◆ What this task involves: Reproduce the passage of the CPU socket issue below, everything from "GetResources is returning" down to "considered as a bug?", keeping every word and mark unchanged.

GetResources is returning unexpected data when it is executed on VMs with Passthrough CPU
Issue description
In MAAS we are using some utilities from the LXD library to extract the hardware info of a machine (see here). If this is run on a VM with Passthrough CPU it returning that the machine has N sockets where N is the number of CPU threads. The problem is that the socket name changes from time to time (causing MAAS not to display the cpu model name). See this for the full output and this for the output of /proc/cpuinfo. In this specific case it is flipping from Intel(R) Xeon(R) CPU Max 9462 to pc-q35-6.2 (with vendor QEMU).
Is this a known limitation or can this be considered as a bug?

◆ Listed entries:
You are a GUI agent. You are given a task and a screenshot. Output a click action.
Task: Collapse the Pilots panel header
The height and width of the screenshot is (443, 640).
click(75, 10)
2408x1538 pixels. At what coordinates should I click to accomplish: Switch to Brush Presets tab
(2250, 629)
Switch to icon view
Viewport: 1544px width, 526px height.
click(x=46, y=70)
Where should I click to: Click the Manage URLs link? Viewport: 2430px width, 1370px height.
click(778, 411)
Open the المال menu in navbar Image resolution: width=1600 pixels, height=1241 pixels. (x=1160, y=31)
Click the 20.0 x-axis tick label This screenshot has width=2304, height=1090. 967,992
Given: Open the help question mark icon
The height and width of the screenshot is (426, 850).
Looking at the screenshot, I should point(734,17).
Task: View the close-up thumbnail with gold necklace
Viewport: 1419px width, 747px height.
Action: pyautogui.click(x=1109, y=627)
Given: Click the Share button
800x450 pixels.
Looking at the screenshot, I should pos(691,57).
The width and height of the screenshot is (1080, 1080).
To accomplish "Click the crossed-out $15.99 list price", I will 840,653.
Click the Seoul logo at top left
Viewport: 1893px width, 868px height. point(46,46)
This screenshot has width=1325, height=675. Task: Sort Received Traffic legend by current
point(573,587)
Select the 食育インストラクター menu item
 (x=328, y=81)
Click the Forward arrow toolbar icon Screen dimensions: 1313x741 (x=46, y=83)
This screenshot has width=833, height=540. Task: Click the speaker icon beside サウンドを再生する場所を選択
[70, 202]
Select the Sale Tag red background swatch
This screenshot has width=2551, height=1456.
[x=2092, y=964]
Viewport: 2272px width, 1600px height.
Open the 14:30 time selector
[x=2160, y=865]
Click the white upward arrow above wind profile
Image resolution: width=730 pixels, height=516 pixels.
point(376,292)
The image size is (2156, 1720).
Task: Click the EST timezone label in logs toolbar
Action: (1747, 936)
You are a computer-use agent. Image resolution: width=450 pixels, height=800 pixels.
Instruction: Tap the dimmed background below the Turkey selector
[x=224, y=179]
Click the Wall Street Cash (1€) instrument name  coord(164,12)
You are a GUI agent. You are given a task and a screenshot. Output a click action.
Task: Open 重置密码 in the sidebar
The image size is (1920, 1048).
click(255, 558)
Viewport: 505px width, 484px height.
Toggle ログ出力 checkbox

◆ The output:
GetResources is returning unexpected data when it is executed on VMs with Passthrough CPU
Issue description
In MAAS we are using some utilities from the LXD library to extract the hardware info of a machine (see here). If this is run on a VM with Passthrough CPU it returning that the machine has N sockets where N is the number of CPU threads. The problem is that the socket name changes from time to time (causing MAAS not to display the cpu model name). See this for the full output and this for the output of /proc/cpuinfo. In this specific case it is flipping from Intel(R) Xeon(R) CPU Max 9462 to pc-q35-6.2 (with vendor QEMU).
Is this a known limitation or can this be considered as a bug?